Ryan and Jethá have an interesting discussion on how the severity of the decline in life quality is often partly masked in the literature using a bogus definition of life expectancy in foraging cultures. They argue that population management was a paramount concern in foraging societies, that they purposely kept the size of the group almost constant. That the slow population growth at that stage of human history was planned. They point out to more recent cultures where it has been studied that human life is not considered to start at birth (or at conception), which are popular contemporary social constructs, but instead, some time after children are born. Rituals such as baptism would signal the start of a human life. Such cultures also tend to perform eugenic euthanization of babies, to keep the population growth under control while selecting the most fit offspring.
Following these observations they hypothesize that euthanization of babies was part of population control and eugenic evolution for our nomadic ancestors. They conclude that life expectancies often quoted of around 40 years are incorrect because they count, in their averages, babies that were euthanized shortly after birth. They estimate that about 2 thirds of babies born would have been euthanized. Life expectancy after surviving childhood was 70 years, which was often reached in good health. Overall life expectancy, properly calculated discounting the euthanization of babies, wouldn’t be that much lower.
They also hypothesize that after people settled down in agrarian societies they started prioritizing the short term gains of having child labor to help with farming over the longer term concerns about population growth. Less babies were euthanized which makes it look, artificially, like the life expectancy didn’t change much, where in fact it decreased substantially.

---------------

EXERCISES TO COMPLETE =>
A. In the passage on foraging life expectancy, rewrite the stretch from "Following these observations" through "that much lower.", switching "nomadic" to "foraging".
B. List every numerical figure that the passage on foraging life expectancy gives for life expectancy or for the share of babies euthanized.
C. Carry on the passage on foraging life expectancy from its final sentence.
The lines that come after this passage play no part in this work.

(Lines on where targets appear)

---------------

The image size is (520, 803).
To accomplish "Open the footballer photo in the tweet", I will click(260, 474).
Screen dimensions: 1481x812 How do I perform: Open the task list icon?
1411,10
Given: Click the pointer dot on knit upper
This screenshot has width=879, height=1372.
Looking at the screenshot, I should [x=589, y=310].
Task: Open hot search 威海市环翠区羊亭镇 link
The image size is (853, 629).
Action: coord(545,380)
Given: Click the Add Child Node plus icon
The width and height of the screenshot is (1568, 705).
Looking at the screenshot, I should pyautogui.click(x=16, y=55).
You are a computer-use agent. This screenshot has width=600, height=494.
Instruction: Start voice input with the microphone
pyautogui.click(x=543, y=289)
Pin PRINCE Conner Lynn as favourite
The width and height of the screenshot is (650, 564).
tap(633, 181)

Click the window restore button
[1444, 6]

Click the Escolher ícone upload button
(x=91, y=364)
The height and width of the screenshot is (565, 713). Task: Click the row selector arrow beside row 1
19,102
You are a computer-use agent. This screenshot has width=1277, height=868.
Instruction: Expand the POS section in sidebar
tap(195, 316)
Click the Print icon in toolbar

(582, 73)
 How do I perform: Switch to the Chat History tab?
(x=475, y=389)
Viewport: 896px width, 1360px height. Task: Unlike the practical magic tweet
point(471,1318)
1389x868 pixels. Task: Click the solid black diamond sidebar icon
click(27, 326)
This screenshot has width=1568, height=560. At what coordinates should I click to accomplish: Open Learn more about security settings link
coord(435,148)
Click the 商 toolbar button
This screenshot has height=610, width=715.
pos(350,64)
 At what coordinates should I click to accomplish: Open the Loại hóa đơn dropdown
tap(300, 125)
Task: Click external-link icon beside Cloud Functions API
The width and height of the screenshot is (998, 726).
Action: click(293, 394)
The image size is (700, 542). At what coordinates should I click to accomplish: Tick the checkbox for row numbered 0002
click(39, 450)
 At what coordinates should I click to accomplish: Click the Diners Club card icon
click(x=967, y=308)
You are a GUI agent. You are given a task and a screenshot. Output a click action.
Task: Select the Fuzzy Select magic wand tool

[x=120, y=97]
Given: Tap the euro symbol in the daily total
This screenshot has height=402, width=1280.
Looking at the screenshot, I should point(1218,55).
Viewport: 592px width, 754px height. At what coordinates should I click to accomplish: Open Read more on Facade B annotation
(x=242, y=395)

---------------

ANSWERS GIVEN =>
A.
Following these observations they hypothesize that euthanization of babies was part of population control and eugenic evolution for our foraging ancestors. They conclude that life expectancies often quoted of around 40 years are incorrect because they count, in their averages, babies that were euthanized shortly after birth. They estimate that about 2 thirds of babies born would have been euthanized. Life expectancy after surviving childhood was 70 years, which was often reached in good health. Overall life expectancy, properly calculated discounting the euthanization of babies, wouldn’t be that much lower.

B. around 40 years; about 2 thirds; 70 years

C.
The fact that all evidence indicates a worsening in life quality and life expectancy suggests that an external factor conditioned the transition from one model to a worse one. Fernández Durán and González Reyes consider that the drought between 11,500 BC and 10,600 BC forced a change of habits. Some groups opted for migration while others reinforced the agricultural practices that they had started during their foraging stage. By the end of the drought they had already forgotten foraging customs and remained sedentary agricultural societies. Those authors do not offer an explanation for the appearance of nomadic pastoralist societies, but it was possibly due to the same reasons, since they existed in commercial symbiosis with sedentary cattle ranchers.
All these changes were carried out slowly and gradually, with the intention of preserving lifestyles rather than transforming them. Still, over time, small incremental social challenges accumulated to such an extent that the process is known as the Neolithic Revolution: population density and social complexity increased. Specializations and new social structures appeared related to the construction of irrigation, management of surpluses, manufacture of tools, ... sedentary lifestyle made it difficult to use migration as a response to the depletion of local resources. Instead the exchange was favored. Commerce appeared although most of the surpluses continued to be shared with other communities in ritual festivals. Trade was limited to exchanges between communities, the members of the community did not trade with each other, they continued to maintain relationships of mutual support. The concept of replacing social relationships with commercial ones had not been invented yet. Neither money nor barter between neighbors had been invented. People in the same communities kept exchanging and sharing in the same spirit of solidarity that had been the norm in earlier nomadic times. These societies remained mostly horizontal, without hierarchies, without wars, and people maintained their relational identity. The idea that one person could go hungry while their neighbor had food was inconceivable to them.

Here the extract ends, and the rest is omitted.